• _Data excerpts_
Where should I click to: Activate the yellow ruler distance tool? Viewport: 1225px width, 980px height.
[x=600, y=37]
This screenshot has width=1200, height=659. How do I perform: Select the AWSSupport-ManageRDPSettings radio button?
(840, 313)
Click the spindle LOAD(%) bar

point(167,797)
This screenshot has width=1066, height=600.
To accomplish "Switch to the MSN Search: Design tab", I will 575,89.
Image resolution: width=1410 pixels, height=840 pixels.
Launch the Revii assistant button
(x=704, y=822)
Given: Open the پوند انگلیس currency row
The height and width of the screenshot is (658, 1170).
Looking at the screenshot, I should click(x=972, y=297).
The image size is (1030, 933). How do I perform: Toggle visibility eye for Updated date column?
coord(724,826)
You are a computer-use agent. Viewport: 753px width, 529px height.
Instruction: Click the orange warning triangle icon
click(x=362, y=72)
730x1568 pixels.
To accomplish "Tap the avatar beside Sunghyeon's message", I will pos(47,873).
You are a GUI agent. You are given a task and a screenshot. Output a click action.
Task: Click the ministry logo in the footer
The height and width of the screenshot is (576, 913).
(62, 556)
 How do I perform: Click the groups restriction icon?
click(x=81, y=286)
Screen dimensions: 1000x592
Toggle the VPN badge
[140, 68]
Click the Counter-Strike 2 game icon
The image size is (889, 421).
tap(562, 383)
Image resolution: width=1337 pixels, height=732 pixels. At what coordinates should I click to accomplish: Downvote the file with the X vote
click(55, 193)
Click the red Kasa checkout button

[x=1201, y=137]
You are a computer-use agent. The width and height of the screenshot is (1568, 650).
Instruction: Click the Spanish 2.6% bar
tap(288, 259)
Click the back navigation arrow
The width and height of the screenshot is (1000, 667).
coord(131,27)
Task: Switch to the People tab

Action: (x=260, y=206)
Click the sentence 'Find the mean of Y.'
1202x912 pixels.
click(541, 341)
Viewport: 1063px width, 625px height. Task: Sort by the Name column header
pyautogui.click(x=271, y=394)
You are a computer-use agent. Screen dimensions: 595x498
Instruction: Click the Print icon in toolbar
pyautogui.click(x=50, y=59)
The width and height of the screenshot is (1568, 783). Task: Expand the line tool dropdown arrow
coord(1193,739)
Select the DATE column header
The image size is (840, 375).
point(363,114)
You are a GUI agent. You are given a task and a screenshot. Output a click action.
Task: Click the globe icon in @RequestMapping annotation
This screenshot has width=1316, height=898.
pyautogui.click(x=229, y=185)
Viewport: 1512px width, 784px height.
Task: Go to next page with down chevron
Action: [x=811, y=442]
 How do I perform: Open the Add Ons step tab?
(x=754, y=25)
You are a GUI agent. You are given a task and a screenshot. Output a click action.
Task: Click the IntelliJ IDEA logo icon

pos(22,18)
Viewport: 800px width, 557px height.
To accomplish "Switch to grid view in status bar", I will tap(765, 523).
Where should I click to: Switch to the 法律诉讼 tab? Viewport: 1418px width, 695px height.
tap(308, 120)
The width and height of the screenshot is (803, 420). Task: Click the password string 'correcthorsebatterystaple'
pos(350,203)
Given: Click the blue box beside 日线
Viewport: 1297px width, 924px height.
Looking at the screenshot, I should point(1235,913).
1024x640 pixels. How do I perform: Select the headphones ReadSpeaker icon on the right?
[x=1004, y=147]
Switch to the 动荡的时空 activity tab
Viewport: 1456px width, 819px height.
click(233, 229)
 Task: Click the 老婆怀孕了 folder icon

• _YOUR GOAL_
Whenever the string "will" shows up in a line of the entries, copy that line.

• _EXERCISE OUTPUT_
To accomplish "Switch to the MSN Search: Design tab", I will 575,89.
To accomplish "Tap the avatar beside Sunghyeon's message", I will pos(47,873).
To accomplish "Switch to grid view in status bar", I will tap(765, 523).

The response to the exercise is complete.